Currently in the Organic Surface Chemistry group, there are large variations between our group members when it comes to the tools used for data analysis. Some people feel most comfortable in spreadsheet programs such as Origin or Excel, while others rely on a mix of Matlab, R, Python or other tools. We use a lot of different experimental techniques in our research, and therefore generate data in a lot of different formats. Different workflows of varying efficiency often makes joint projects more difficult than necessary.
Recently a lot of our research activities has been oriented towards the SPOMAN Open Science collaboration, and the ongoing projects are available on the Open Science Framework (osf.io). In most cases, the methods and results are thoroughly described for each project. However, since a lot of the data analysis is currently performed in spreadsheet software, the data analysis is not very transparent and reproducible. Lowndes et al. (2017) discusses exactly this issue, and describes how the use of R and GitHub has allowed them to do better science in less time.

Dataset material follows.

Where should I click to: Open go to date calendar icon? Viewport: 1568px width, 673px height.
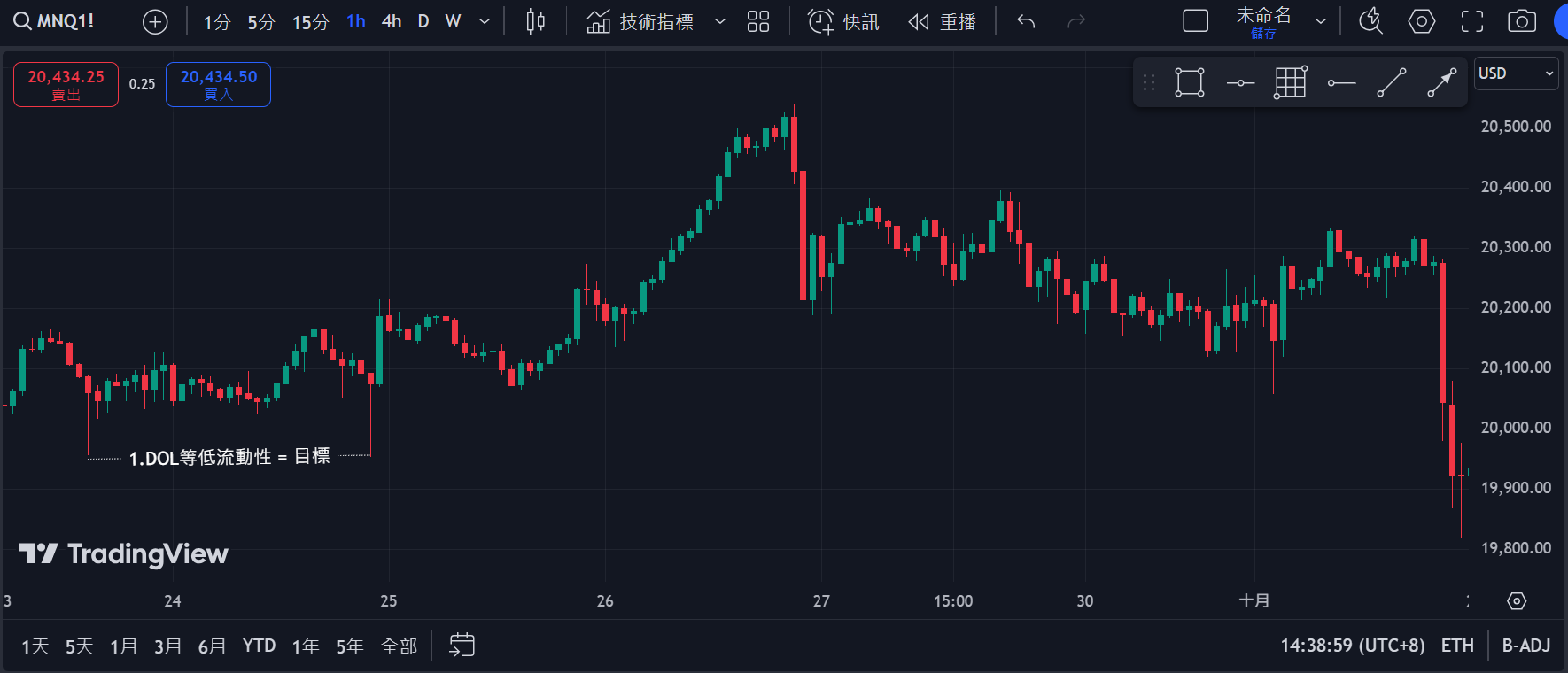coord(462,646)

I have been considering how to apply this thinking to our research. I am confident that it could be made more efficient and well-documented if R was adopted as a general tool for data analysis.
Clear and well-documented analysis in R Markdown
If you recieve a spreadsheet from someone, containing some data analysis it can be very hard to decipher the thinking of the original author (and to be honest, analysis done by yourself 6 monts ago might as well have been done by a complete stranger). Some of the challenges are:
- There is no connection to the original data. How did the data come from your scientific equipment and into the spreadsheet? Was it in any way altered previously?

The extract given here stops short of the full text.